Between the excessive and the effective The everyday life of the Israeli deportation regime

Open Access
Authors
Supervisors
Cosupervisors
Award date 09-09-2020
Number of pages 251
Organisations
  • Faculty of Social and Behavioural Sciences (FMG) - Amsterdam Institute for Social Science Research (AISSR)
Abstract
This dissertation, a study ‘up’ of Israeli powers of immigration enforcement, offers a contribution to an evolving body of work focusing on the state’s forces of immigration management, rather than on the migrants themselves and their personal stories. It seeks to shift the focus back to the state and the formation of its forces of coercion and exclusion projected at irregularised migrants. Immigration enforcement in Israel is rooted in the state’s relatively short and unique history as well as within its colonial present and the occupation of the Palestinian Territories. In Israel, where the settler-colonial context is linked with a siege mentality and national anxieties about the loss of the state’s Jewish character, immigration enforcement becomes a powerful mechanism of state building, governance and internal expansion. This dissertation illustrates the creation of Israel’s immigration enforcement implementation surplus and the expansive translation of immigration enforcement policies into acts of deportation and exclusion. It does so on the basis of extensive fieldwork conducted among Israel’s immigration enforcement agencies as well as with various immigration-related non-governmental organisations (NGOs).

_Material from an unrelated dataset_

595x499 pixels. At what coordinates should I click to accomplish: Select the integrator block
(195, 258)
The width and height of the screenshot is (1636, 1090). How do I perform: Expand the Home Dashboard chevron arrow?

The empirical work guides the reader through state agencies such as the Israeli Population, Immigration and Border Authority, the Israeli Prison Service and the Refugee Status Determination Unit, with a focus on the translation of immigration policies into expansive enforcement in the form of deportation and exclusion. It continues by surveying the work of non-state, immigration-related organisations such as pro-immigration human rights NGOs as well as far right, anti-immigration activists, their pro-deportation legal and lobbying work and their agency in the Israeli Parliament. The conclusions arising from this dissertation expand our understanding of immigration enforcement within the broader international context, portraying migration management as a state-making mechanism, rather than linking it with a refugee ‘crisis’.